**DATA PROVIDED**.

____________________

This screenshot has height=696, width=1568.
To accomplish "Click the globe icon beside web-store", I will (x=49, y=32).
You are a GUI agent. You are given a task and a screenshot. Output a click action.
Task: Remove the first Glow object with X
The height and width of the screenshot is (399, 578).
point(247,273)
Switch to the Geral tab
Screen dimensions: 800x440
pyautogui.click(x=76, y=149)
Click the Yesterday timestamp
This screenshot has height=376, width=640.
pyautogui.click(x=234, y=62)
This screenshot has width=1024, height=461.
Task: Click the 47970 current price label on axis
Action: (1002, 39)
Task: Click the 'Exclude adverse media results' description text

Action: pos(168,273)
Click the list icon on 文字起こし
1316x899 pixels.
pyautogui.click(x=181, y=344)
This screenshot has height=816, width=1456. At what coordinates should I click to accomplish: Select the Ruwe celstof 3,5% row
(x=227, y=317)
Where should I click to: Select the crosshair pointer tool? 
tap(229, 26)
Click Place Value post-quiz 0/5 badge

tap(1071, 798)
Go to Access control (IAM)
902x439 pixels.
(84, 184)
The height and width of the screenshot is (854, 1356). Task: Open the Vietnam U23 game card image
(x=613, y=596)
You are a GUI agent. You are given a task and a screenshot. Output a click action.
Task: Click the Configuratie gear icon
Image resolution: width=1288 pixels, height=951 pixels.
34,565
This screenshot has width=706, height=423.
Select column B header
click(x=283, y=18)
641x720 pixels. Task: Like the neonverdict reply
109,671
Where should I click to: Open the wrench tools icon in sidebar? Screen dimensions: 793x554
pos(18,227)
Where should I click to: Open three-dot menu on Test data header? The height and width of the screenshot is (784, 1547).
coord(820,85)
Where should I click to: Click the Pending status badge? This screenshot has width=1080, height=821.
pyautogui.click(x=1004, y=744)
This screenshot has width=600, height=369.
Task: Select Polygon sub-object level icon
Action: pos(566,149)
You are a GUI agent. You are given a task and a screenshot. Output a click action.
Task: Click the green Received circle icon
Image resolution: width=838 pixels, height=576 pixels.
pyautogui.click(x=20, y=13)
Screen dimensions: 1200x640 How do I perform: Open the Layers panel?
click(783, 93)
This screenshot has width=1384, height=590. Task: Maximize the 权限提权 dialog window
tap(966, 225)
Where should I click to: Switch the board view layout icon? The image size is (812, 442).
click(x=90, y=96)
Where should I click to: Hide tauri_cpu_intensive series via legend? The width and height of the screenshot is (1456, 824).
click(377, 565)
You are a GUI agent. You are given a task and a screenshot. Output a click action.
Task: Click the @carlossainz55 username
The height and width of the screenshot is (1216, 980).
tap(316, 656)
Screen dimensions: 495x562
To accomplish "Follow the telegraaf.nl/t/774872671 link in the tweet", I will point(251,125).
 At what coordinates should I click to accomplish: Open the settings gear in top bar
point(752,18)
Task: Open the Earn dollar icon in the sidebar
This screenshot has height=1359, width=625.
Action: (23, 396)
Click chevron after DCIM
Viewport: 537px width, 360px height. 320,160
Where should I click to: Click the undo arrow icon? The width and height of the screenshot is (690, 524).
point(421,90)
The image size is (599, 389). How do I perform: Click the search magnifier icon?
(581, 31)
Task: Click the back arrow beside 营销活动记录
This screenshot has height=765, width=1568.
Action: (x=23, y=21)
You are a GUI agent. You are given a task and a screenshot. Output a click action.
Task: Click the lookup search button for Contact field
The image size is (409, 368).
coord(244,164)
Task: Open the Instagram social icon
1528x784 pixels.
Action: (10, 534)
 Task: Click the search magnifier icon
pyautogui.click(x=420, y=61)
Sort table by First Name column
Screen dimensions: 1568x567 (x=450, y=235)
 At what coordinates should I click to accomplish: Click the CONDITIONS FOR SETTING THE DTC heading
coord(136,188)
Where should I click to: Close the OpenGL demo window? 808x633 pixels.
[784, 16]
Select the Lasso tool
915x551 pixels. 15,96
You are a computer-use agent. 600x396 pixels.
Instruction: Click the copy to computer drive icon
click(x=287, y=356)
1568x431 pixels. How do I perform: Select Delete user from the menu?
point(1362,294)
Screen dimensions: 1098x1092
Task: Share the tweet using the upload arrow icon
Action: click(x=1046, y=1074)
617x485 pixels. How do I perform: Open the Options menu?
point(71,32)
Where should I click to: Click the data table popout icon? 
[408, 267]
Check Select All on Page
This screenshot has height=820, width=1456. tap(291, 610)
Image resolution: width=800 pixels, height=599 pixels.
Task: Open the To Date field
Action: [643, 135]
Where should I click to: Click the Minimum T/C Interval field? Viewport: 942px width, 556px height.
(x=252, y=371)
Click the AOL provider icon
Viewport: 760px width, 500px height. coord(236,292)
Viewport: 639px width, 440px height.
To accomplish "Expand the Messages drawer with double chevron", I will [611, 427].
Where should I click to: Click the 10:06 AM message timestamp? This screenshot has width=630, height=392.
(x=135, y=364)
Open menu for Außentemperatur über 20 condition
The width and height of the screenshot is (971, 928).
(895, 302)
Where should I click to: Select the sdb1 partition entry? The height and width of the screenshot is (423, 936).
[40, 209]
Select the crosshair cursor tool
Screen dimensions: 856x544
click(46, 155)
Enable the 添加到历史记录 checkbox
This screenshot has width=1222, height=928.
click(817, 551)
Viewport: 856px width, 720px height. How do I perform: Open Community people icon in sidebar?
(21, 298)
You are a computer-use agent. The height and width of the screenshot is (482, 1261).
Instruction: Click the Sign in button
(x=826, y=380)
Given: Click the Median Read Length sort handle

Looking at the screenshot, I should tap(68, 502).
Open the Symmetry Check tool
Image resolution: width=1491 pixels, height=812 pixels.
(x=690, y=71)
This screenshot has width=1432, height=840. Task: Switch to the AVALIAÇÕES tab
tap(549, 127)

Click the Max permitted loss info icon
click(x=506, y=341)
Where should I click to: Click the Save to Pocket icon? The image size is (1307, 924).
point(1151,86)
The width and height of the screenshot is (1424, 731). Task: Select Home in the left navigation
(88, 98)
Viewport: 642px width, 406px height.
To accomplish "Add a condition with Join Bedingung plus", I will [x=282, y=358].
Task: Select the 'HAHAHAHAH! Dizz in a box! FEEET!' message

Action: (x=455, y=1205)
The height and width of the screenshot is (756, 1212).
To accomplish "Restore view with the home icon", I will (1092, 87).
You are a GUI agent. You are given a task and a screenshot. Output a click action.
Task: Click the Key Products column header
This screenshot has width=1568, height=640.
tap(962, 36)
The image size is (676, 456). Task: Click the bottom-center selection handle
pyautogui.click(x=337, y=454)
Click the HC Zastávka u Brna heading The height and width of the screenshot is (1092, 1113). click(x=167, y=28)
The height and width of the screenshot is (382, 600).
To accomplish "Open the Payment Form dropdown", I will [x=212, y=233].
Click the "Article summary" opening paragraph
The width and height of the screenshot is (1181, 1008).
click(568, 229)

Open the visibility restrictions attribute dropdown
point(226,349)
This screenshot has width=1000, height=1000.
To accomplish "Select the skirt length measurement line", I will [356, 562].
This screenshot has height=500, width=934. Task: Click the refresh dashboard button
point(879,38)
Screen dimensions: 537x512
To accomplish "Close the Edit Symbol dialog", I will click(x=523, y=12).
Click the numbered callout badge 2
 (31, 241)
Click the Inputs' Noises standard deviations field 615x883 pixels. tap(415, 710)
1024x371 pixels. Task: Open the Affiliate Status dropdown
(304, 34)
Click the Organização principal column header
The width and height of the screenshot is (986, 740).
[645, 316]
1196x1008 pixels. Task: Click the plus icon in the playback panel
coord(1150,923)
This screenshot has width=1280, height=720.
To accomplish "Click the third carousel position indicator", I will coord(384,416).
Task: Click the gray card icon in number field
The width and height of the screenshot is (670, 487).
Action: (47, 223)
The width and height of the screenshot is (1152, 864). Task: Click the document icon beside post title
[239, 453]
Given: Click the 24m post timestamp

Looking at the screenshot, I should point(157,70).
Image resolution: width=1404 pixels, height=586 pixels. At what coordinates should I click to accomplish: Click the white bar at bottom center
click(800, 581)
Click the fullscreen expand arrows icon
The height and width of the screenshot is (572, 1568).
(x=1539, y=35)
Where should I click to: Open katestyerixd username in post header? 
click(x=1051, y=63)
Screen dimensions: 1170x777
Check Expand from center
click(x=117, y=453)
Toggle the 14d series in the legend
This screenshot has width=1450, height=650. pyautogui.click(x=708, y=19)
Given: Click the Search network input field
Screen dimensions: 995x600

____________________

**EXERCISE INSTRUCTIONS**. Given the records above, return exactly the lines starting at the line containing "Click the Max permitted loss info icon" and ending at the line containing "Viewport: 642px width, 406px height.", including both.

**SOLUTION FOR THIS EXERCISE**.
Click the Max permitted loss info icon
click(x=506, y=341)
Where should I click to: Click the Save to Pocket icon? The image size is (1307, 924).
point(1151,86)
The width and height of the screenshot is (1424, 731). Task: Select Home in the left navigation
(88, 98)
Viewport: 642px width, 406px height.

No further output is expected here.